- Founded: June 1892; 133 years ago Trinity College
- Type: Secret
- Affiliation: Independent
- Status: Active
- Defunct date: c. 1971
- Emphasis: Senior
- Scope: Local
- Chapters: 1
- Headquarters: Hartford, Connecticut United States

= Medusa Society =

Secret society at Trinity College, US

The Medusa Society was an undergraduate secret society at Trinity College, Hartford, Connecticut. Though non-continuous in its presence on campus, it had a purported founding date of 1840. It went inactive in the 1970s.

== History ==

Modeled on the senior societies at Yale, Medusa was founded at Trinity in June 1892 by a group of eighteen juniors as a student governmental body and honor society "responsible for the maintenance of College tradition." This organization was believed to be the direct successor to the Grand Tribunal, an institution founded at Washington College in 1840 by seniors and juniors as a rudimentary form of student government which had ceased to exist by 1890.

As an underground society in its current state, the Medusa maintains a high level of secrecy on Trinity's campus and is not recognized by Trinity College. Most information about the society is learned through word of mouth. Medusa members acknowledge each other through a system of archaic hand gestures and expressions that are known only to members.

== Symbols and traditions ==
The members wore pins bearing the head of Medusa, which lent its name to the society.

== Membership ==
Throughout the 20th Century, membership of the Medusa represented "the campus sophisticate who had shown enough ingenuity to have himself 'tapped,'"—"tapping" referring to the public initiations which occurred on the Quad near the end of each spring semester. This public display differed greatly from those of the 19th Century Tribunal, whose clandestine ceremonies "were conducted at night with elaborate and mysterious incantations, replete with coffin, human skeleton, sacred seals, and liquid flame, [which] attracted much attention from the Hartford townsfolk."
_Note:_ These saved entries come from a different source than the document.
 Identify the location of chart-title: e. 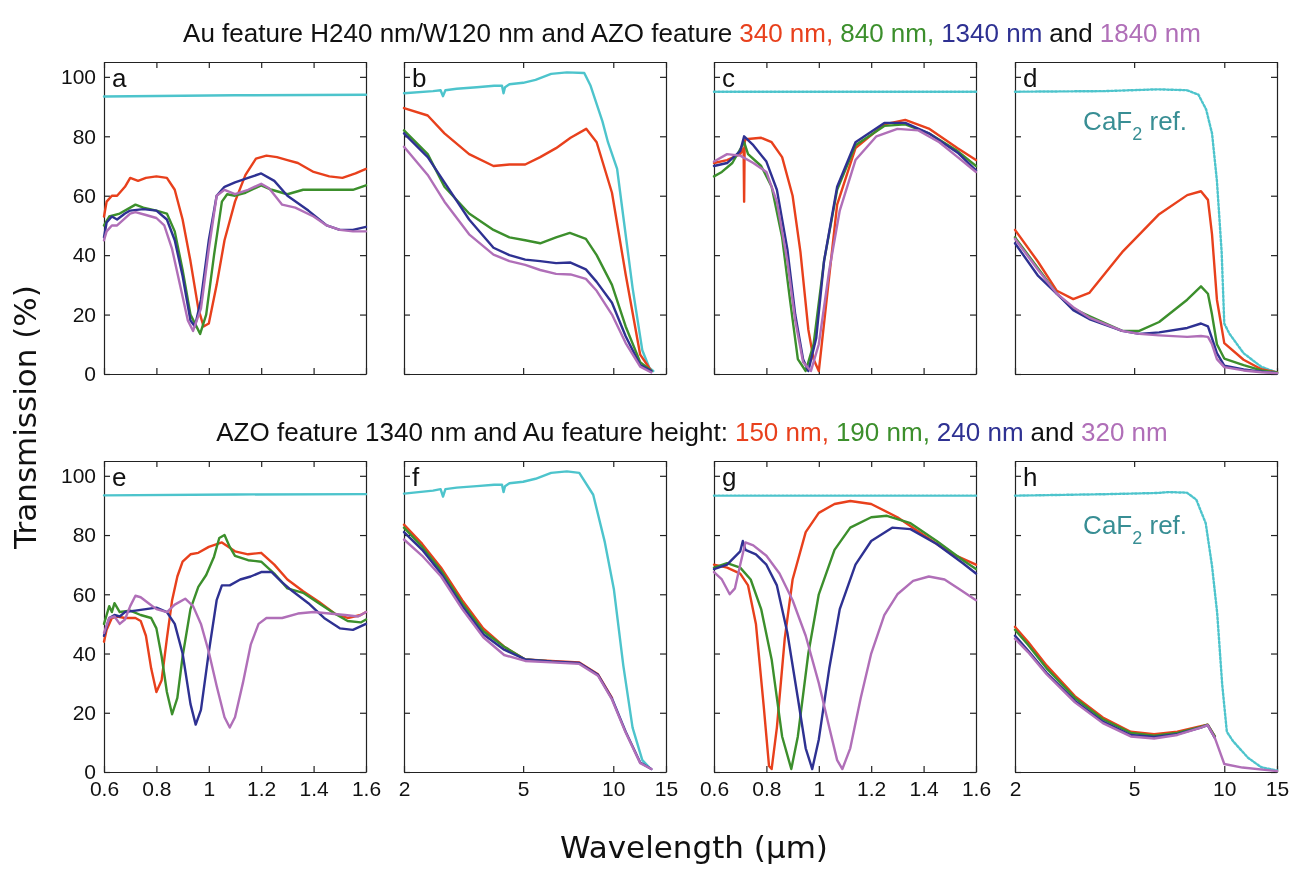
(120, 477).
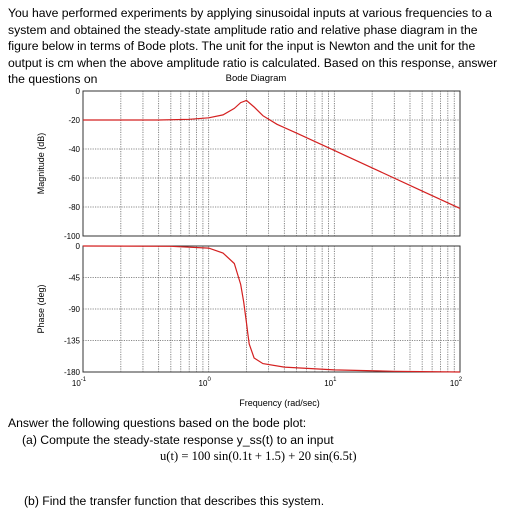 The height and width of the screenshot is (518, 512). Describe the element at coordinates (256, 78) in the screenshot. I see `chart-title: Bode Diagram` at that location.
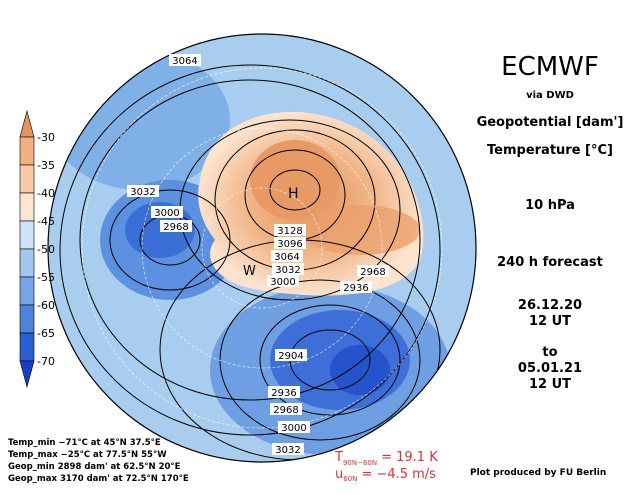 Image resolution: width=640 pixels, height=495 pixels. Describe the element at coordinates (398, 474) in the screenshot. I see `diagnostic-text: = −4.5 m/s` at that location.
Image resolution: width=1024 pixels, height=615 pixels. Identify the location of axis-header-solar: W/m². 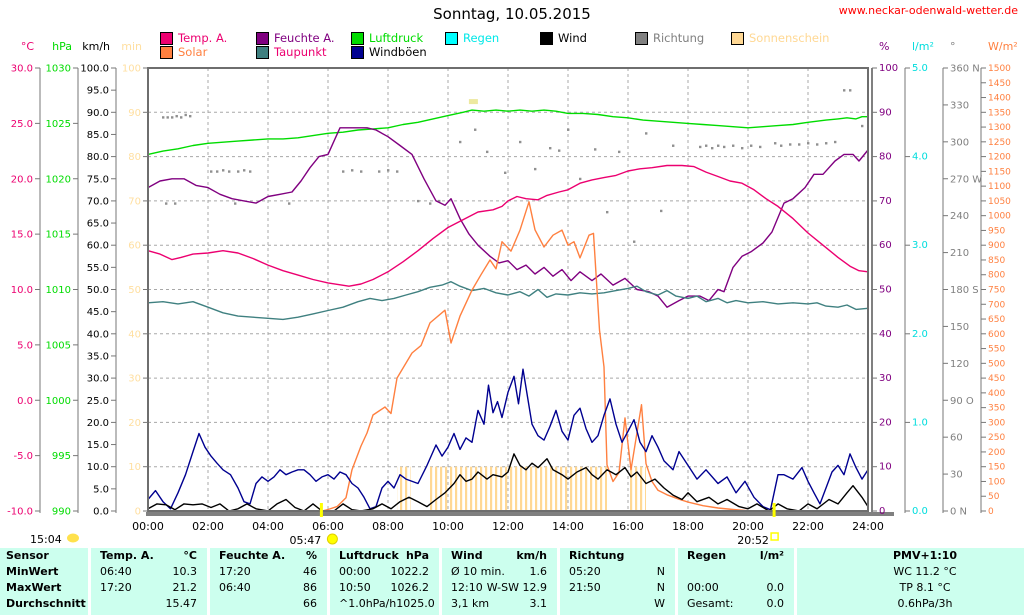
(1003, 46).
The initiation ceremonies became well known on campus up until the 1960s, attesting to the prestige of its members. In Trinity College in the Twentieth Century, it is explained that "there was occasional criticism of the Medusa's exclusiveness, and there was some dissatisfaction with the Medusa's having designated itself as the senior honorary society."

== Activity ==

Prior to its dissolution, the tapping ceremony was a yearly tradition that all students looked forward to. Taking place in the spring before the statue of Bishop Brownell, outgoing members of the society tapped seven juniors who had especially distinguished themselves in their first three years at Trinity. "Originally [...] the supreme adjudicative system on campus," a gradual shift in authority to the student government ultimately led to the obsolescence of the Medusa's presence on campus after 1968. In the decades that followed, various attempts by students were made sporadically to revive the Medusa, each time with a new mission statement. The last public manifestation saw Medusa as a platform for course evaluations in 1971.